*** Task input ***

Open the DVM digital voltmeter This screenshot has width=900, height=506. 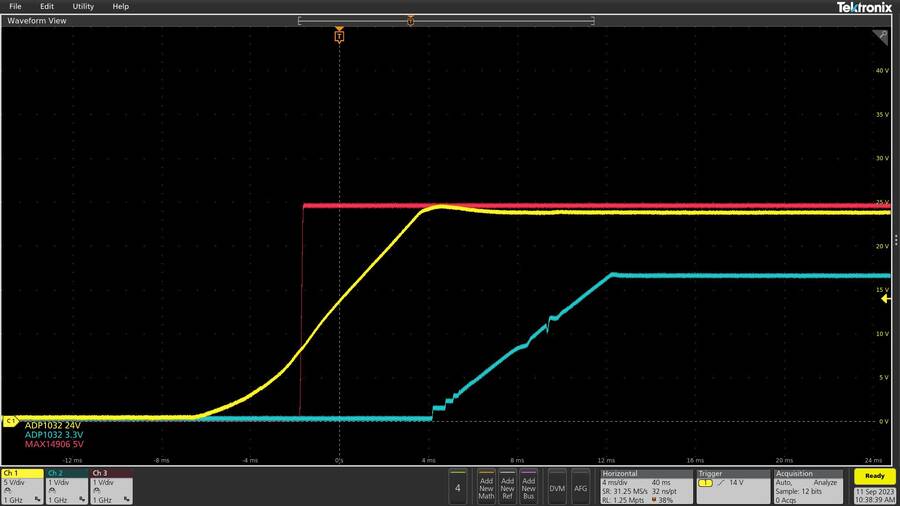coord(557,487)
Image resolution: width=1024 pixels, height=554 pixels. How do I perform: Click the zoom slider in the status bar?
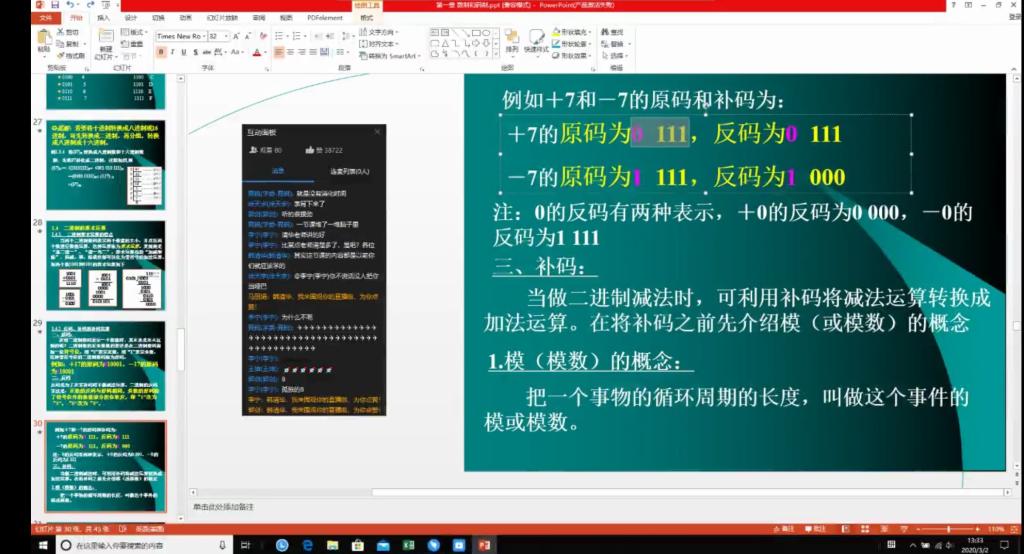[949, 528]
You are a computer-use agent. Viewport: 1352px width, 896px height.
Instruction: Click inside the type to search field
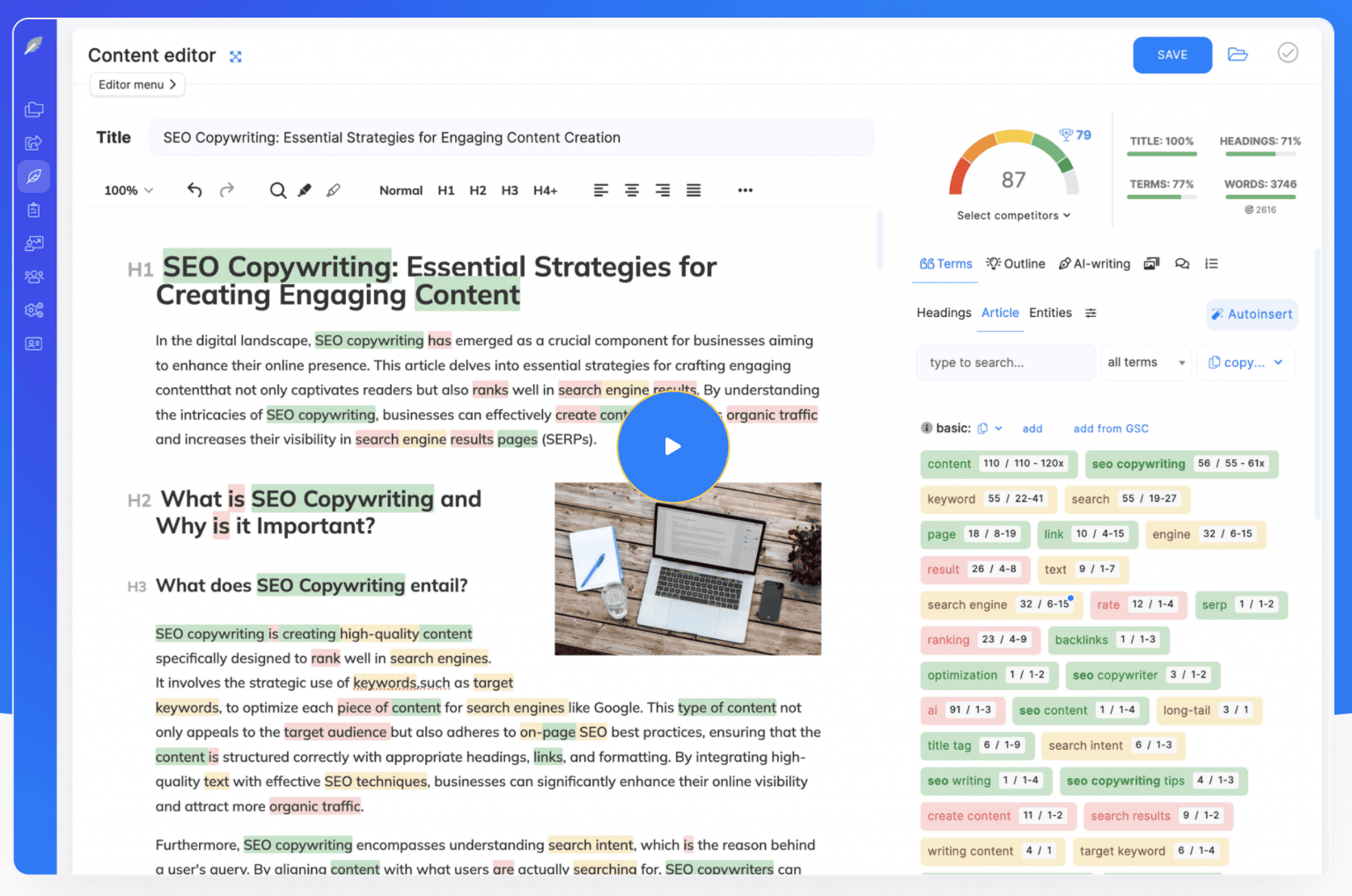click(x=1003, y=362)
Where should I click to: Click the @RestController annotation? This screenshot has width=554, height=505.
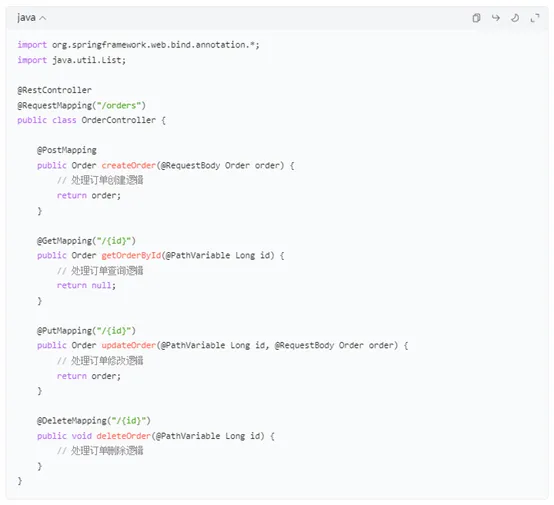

***

■ **Assignment**
Please write out, word for word, only the lines from the one holding "You are a computer-use" through the end of the records above, with both end lines included and the pictures dropped.

■ **Answer to this problem**
You are a computer-use agent. Viewport: 1352px width, 896px height.
Instruction: Click inside the type to search field
click(x=1003, y=362)
Where should I click to: Click the @RestController annotation? This screenshot has width=554, height=505.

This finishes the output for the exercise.